*PROBLEM DESCRIPTION*. The response must consist of the lines below from the one with "You are a computer-use agent. Screen" through the one with "Task: Open the Structure parameters tab", exactly as they appear and with both ends kept.

+++

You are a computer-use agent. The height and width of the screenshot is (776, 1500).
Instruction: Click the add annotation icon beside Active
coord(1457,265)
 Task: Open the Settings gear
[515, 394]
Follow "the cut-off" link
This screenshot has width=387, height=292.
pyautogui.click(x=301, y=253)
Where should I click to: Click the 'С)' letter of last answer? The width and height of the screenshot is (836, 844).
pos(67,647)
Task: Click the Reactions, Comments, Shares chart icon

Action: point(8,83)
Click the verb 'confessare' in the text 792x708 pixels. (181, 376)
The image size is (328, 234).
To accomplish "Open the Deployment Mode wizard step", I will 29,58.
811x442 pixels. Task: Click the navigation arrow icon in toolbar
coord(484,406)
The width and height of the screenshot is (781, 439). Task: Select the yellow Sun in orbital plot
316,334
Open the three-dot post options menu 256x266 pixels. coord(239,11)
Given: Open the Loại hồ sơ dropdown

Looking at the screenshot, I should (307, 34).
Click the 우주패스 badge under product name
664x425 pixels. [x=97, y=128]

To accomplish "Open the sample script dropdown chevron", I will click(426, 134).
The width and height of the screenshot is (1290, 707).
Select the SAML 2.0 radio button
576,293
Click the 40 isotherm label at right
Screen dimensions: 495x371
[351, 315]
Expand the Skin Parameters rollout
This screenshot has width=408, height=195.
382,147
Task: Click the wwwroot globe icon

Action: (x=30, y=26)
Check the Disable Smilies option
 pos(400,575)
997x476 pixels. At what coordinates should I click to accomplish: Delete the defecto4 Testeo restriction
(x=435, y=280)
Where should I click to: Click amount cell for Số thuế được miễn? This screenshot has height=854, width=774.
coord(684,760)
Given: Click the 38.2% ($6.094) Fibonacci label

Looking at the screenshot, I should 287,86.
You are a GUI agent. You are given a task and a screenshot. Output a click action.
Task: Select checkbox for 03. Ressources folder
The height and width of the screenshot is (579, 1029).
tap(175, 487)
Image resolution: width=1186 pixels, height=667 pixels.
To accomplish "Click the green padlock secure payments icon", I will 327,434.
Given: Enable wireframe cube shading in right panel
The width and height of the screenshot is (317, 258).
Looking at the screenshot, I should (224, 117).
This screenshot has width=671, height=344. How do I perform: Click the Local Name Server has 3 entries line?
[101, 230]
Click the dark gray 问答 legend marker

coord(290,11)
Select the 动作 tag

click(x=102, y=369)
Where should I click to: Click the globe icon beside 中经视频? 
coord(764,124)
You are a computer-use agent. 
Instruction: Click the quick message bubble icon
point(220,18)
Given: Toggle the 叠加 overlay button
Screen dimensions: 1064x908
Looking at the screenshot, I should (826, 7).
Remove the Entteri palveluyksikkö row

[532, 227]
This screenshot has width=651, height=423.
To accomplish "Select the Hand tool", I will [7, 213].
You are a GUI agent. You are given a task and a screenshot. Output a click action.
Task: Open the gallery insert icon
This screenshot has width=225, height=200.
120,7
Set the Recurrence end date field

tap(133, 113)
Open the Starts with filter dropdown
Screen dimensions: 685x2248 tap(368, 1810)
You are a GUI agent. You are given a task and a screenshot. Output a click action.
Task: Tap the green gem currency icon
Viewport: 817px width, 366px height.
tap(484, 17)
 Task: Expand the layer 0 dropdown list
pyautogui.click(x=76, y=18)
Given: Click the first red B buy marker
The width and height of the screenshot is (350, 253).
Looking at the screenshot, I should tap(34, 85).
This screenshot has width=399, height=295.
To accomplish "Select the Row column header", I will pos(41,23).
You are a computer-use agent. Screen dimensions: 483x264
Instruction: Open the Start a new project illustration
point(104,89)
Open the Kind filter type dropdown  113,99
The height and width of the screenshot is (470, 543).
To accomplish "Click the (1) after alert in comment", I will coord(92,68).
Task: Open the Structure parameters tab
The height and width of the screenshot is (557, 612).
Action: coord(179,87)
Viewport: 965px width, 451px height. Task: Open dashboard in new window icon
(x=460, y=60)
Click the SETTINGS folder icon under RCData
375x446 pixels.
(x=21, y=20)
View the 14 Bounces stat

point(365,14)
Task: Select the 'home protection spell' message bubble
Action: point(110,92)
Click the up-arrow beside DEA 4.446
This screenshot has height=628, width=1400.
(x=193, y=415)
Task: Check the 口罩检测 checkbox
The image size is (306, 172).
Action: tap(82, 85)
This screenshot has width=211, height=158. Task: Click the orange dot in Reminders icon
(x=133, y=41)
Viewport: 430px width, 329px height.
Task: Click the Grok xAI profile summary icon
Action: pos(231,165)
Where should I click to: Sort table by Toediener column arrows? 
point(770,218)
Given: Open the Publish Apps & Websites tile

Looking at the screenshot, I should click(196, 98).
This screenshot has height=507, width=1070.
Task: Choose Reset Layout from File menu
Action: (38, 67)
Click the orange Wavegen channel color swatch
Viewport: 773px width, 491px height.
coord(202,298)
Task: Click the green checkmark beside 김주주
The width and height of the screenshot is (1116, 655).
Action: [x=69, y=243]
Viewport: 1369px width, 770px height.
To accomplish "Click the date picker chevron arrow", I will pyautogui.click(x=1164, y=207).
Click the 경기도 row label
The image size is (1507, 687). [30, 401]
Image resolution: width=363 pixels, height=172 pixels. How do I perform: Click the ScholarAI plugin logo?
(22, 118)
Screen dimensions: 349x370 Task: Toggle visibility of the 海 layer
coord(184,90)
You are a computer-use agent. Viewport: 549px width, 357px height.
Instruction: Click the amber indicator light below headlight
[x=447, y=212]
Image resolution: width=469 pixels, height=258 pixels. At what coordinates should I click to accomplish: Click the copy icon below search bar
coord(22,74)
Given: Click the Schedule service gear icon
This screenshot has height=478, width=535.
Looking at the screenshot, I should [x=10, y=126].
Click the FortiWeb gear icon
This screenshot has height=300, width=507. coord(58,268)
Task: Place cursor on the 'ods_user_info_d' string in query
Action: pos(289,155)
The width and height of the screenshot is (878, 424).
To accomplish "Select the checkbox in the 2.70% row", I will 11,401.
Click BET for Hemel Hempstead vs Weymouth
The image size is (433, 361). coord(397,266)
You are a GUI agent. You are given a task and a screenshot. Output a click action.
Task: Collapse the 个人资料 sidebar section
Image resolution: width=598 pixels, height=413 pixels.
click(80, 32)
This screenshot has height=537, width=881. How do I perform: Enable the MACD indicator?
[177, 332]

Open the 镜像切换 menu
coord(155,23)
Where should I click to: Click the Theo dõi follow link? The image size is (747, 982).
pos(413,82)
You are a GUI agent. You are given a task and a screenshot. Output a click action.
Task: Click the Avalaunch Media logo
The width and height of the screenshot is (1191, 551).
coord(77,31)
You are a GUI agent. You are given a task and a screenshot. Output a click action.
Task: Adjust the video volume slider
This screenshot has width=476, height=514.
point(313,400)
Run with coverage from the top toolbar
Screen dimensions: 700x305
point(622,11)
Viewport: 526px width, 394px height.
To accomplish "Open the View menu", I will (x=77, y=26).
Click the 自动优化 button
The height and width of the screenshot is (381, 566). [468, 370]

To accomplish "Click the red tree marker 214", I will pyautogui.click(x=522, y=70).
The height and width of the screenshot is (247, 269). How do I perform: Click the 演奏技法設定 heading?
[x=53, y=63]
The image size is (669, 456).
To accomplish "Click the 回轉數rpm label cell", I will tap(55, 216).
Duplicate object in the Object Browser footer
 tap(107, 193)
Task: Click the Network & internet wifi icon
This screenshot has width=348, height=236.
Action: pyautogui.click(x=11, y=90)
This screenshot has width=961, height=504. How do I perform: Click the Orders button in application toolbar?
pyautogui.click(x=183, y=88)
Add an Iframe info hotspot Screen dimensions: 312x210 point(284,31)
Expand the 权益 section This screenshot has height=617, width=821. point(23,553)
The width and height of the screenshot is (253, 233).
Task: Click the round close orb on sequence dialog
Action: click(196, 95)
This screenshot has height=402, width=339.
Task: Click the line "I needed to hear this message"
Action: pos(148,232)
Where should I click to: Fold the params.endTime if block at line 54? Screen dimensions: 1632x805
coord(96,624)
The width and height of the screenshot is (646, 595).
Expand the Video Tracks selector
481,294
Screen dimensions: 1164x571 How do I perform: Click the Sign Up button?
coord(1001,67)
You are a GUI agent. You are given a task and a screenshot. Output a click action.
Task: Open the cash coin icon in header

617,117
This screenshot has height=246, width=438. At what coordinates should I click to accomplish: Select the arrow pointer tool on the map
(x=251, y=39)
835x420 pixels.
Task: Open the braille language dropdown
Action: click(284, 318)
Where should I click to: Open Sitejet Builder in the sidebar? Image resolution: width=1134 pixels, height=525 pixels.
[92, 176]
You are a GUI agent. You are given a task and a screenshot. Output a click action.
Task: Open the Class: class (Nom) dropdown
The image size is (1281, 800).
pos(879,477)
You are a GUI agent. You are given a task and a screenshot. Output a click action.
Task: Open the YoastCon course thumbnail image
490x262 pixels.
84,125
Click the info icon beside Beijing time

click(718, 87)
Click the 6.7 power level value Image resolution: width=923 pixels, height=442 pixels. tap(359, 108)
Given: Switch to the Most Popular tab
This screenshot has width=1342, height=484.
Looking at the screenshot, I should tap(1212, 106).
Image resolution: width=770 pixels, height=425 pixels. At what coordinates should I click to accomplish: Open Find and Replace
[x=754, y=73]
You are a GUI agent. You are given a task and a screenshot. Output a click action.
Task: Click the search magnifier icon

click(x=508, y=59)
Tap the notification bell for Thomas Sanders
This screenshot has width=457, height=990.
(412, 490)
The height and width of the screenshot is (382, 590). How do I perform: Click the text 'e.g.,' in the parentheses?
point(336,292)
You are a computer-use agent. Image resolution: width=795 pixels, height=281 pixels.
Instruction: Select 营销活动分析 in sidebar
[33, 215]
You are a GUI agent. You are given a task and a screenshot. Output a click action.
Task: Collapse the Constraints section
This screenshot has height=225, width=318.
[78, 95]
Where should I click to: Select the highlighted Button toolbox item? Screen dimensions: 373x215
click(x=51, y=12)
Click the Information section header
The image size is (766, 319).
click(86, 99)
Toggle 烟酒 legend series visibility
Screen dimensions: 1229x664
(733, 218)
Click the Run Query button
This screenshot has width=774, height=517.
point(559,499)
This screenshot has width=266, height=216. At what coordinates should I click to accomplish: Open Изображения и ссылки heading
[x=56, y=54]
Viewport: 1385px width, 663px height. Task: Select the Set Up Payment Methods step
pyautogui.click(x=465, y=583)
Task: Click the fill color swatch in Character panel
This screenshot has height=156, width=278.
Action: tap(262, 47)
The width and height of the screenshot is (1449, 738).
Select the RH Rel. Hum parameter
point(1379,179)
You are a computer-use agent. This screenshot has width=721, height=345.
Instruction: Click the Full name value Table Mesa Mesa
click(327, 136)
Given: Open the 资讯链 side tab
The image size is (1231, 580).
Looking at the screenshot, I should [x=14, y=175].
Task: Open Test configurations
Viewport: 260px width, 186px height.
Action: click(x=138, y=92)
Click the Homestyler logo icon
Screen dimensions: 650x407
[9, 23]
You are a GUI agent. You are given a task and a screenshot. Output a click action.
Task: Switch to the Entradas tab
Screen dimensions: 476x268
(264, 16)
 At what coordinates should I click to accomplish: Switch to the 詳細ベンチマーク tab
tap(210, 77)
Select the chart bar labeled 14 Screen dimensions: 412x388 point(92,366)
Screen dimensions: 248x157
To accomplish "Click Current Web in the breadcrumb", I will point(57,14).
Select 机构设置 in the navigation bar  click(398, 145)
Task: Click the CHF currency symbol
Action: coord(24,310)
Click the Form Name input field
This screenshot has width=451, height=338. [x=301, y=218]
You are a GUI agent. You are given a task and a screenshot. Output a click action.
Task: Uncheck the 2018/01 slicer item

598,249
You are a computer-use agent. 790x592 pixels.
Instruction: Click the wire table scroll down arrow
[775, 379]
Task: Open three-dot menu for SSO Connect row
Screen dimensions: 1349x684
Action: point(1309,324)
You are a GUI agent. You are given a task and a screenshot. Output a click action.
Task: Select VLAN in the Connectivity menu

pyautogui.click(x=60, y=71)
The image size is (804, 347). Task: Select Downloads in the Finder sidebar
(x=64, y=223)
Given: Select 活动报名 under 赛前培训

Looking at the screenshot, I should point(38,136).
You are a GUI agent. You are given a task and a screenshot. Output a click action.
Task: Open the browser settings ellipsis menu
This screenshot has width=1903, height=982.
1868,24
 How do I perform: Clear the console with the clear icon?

+++

*EXERCISE SOLUTION*.
You are a computer-use agent. Screen dimensions: 483x264
Instruction: Open the Start a new project illustration
point(104,89)
Open the Kind filter type dropdown  113,99
The height and width of the screenshot is (470, 543).
To accomplish "Click the (1) after alert in comment", I will coord(92,68).
Task: Open the Structure parameters tab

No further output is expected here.